If someone implies they don;t like what you made apologize profusely, take it off their plate and don;t offer it again, but show YOU are really enjoying it. They will eat their heart out because they will not be able to go back on what they said, but will probably hold back next time. 

Make sure your girls are actually enjoying this, because you can turn them forever against cooking if they are conscripted into service that they don't like and can sense your venom underlying it all. 

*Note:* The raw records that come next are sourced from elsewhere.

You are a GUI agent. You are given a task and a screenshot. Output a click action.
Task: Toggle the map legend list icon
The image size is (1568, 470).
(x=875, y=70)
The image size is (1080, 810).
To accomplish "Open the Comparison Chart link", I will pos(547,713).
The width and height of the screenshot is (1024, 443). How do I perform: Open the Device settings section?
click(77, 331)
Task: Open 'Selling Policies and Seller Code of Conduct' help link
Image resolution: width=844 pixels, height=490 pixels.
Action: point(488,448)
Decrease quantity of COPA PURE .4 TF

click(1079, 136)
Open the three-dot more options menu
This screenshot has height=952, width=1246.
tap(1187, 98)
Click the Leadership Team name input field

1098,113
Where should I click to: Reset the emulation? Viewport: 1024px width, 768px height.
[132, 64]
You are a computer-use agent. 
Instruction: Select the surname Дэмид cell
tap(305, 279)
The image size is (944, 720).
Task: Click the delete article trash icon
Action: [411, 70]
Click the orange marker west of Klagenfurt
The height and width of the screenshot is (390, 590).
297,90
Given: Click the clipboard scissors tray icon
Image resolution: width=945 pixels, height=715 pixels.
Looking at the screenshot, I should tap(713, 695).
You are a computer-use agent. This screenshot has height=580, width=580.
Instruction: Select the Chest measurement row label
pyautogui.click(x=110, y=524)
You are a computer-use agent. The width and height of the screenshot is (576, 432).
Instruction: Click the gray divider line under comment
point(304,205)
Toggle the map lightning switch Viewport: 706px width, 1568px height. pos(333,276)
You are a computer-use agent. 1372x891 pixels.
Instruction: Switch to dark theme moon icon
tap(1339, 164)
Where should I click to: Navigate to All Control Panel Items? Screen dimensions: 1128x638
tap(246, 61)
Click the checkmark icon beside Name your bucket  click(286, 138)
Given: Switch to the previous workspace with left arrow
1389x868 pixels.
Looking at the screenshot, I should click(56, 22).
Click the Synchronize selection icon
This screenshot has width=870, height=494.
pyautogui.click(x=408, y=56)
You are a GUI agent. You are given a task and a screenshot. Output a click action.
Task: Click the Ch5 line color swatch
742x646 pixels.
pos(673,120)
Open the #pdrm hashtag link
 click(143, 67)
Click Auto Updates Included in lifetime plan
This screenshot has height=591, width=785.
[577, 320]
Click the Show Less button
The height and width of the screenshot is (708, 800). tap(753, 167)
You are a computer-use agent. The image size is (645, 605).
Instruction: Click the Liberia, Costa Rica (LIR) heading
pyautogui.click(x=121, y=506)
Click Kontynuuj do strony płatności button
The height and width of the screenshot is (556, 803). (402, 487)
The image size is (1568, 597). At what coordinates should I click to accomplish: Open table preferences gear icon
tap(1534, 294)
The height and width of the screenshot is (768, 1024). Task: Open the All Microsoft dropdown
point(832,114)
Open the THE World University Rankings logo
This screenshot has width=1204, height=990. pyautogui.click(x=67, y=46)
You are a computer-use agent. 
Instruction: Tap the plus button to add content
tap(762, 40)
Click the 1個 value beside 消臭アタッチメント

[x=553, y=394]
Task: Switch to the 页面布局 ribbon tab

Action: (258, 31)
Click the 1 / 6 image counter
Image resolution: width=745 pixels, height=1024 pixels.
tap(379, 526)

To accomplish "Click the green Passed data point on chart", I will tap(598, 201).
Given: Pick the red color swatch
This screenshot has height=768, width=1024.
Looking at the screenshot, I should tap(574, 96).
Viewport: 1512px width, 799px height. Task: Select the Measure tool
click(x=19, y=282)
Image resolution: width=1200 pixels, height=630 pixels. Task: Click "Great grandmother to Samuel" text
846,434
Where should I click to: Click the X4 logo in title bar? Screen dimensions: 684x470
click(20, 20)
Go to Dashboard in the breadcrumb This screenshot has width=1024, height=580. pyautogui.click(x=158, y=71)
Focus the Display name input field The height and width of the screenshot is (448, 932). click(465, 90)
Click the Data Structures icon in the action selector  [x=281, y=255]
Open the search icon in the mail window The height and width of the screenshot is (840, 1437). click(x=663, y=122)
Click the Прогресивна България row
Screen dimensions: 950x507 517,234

What kinds of dishes to freeze will depend on what you generally make. Let me know what your usual menu is. If you're roasting turkey with potatoes in the pan, there is not much you can do in advance. But then this is not heavy cooking and you just put it in the oven and that's it. If you;re making lasagne or ravioli by hand there is alot you can do in advance. Tomato sauce can be frozen, ravioli can be frozen, the entire lasagne can be frozen and then defrosted on the morning and baked right before dinner. Squash can be steamed (cut it but don;t peel it, then when cooked and cooled, scrape out of the skin with a spoon, it's much easier) and then frozen as is. Later on the morning, you can heat it up with butter and whatever if you like it mashed. for instance. (if you eat it stuffed and baked, then you can't freeze it well)
any time


----------



## bakeaholic (Aug 17, 2007)

siduri that's amazing. I did not know that you could freeze cookies for that long. I was aware that you could freeze them but I never did imagine you could freeze them for such a long duration.


----------



## siduri (Aug 13, 2006)

to tell yuo a little secret, i forgot i still had some cookies i never unfroze for last year's party and took them out - defrosted - and ate them. They were fine! i imagine not all will do that well, but these did. It was about 9 months later.


----------



## rustyspoons (Oct 24, 2008)

I don't know how to make multiple quote selections to put in one post, please forgive me for the crude attempt I made here...., not too good at this stuff...

:lol:

:blush:I'm sooooo *sorry* and *embarrassed *if I sounded *way angrier* than I am about the "family"... in my 2nd post under the original post.... I never ment to sound so angry, or appear passive agressive... :blush: 
I musta been in a heck of a  cranky mood when I made that post!!! :beer:
*So I appologize to you Siduri, if* I gave you the impression that I was passive agressive towards my family or hated cooking for them,* and I appologive to everyone else here who posted replies to my post as well as to any other readers who may have mistook my grumblings for actual anger...*
*Thats not my usual behavior at all.*

So, after reading everyone's posts, and then After re-reading my 2nd original reply post to Siduri, _and being *more* than just alittle embarrassed,_ :blush: (_because I forget the reader doesn't *know my personality and my humor can be a bit "dry"* which can come off as a bit sarcastic and perhaps angry etc.,) _
_*So, in light of this,*_ *I have EDITED my original post to be a little more friendly*...
I didn't want any *new* readers to think I hated my family, or cooking for them for the holidays... 
Although it may have *seemed *to the contrary and_ now rather dysfunctional_, :blush: I meant what I said about the family and everything *originally with love*. 
*So PLEASE ACCEPT MY APPOLOGIES, NOT ONLY FOR SOUNDING A BIT ANGRIER THAN I MEANT TO, BUT also for editing my 2nd post here under the orginal post. *
I didnt want anyone to think I was _an *angry* nut_ in any future posts...:blush: Now you all can think _*I'm just a nut*_ I suppose...:lol:

*THANKYOU Siduri* for your great suggestions, as well as everyone else and their equally fabulous suggestions, and again, *please accept my appologies for my rantings*.
Very sincerely,
Rustyspoons


----------



## rustyspoons (Oct 24, 2008)

*I agree with you completely WherestheGrub*,* I NEVER volunteer that sort of information* :lol: !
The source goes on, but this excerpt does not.